Denver should act quickly to update its syringe service program ordinance to reflect current evidence and reduce barriers to the many beneficial services that these programs provide. The current ordinance that regulates “qualified needle exchange and treatment referral programs” dates back to 1997. Although minor edits have been made since then, it is now woefully out of date and imposes requirements that exist in almost no other jurisdictions. In particular, the ordinance, Sec. 24-157, limits the city from authorizing more than three SSPs, and forbids the programs that are approved from operating within 1,000 feet of any “elementary and/or secondary school meeting all the requirements of the compulsory education laws of the state or a licensed day care center,” with the exception of mobile outreach workers. Both of these restrictions make it impossible for these programs to adequately serve the needs of city residents.

Three syringe exchanges currently operate in the city, where they are subject to the rules and regulations of the Denver Department of Public Health and Environment. Two have been operating fixed sites since February 2012. In addition to providing new syringes and removing used ones from circulation, they perform many other life-saving activities, including providing the overdose reversal medication naloxone and connecting people to evidence-based treatment. They have proven to be good neighbors and positive members of their communities for more than a decade.However, three facilities is not nearly enough to serve the greater than 700,000 people who live in Denver’s more than 150 square miles. Additionally, the limitation on operating within 1,000 feet from schools and childcare centers has been an ongoing challenge for the programs that do exist. Because there are so many schools and daycare facilities in the city, it is nearly impossible for SSPs to find space in areas where they are easily accessible to those that need them most (please see attached map). This challenge has been exacerbated recently due to an increasingly tight real estate market, particularly since most SSPs do not own the buildings in which they operate.

There is no evidence to support these restrictions. SSPs have been shown time and time again to reduce bloodborne disease transmission, to connect people who use drugs to treatment and other services, and to improve public safety. This is likely why Denver is nearly alone in restricting SSP operation like the current ordinance. To our knowledge the only other jurisdictions with a similar distance-based restriction are Georgia and Tennessee. The last other municipality with such a restriction, the District of Columbia, repealed it in 2019 and Pittsburgh repealed theirs in 2014. We do not know of any other jurisdictions that artificially limit the number of SSPs that can operate.
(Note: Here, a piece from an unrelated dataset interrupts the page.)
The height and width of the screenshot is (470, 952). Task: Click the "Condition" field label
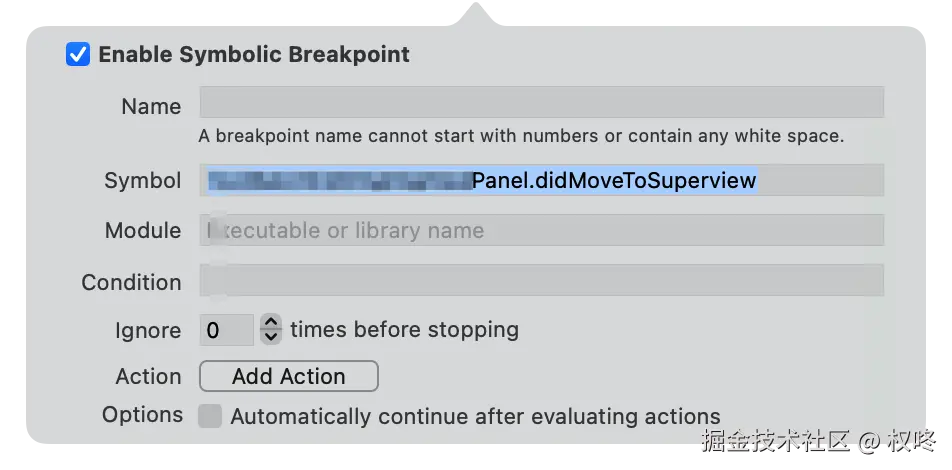coord(131,283)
Why we need to eliminate the 1,000 foot restriction:

1. These restrictions have no public health or public safety benefit.

2. The ordinance is out of conformity of the statewide law. In 2010, Syringe exchange legislation passed allowing public health counties to opt-in. Denver is the only county in the state with an ordinance. In 2019, legislation passed that Hospitals are allowed to provide syringe exchange without board of health approval. In 2020, legislation passed that board of health approval isn’t needed anymore for a syringe access program except in Denver they would need a variance from the board of health because the citywide cap is at 3 programs, per this current ordinance.

3. These restrictions likely cause harm, including increasing the number of people in the city who contract bloodborne diseases like HIV and hepatitis C and the number of people who experience fatal opioid overdose by restricting access to syringes, drug checking equipment, naloxone, and referrals to evidence-based treatment.

4. The restrictions are directly at odds with the Administration’s goals of increasing access to SSPs, as evidenced by the generous funding provided to these programs.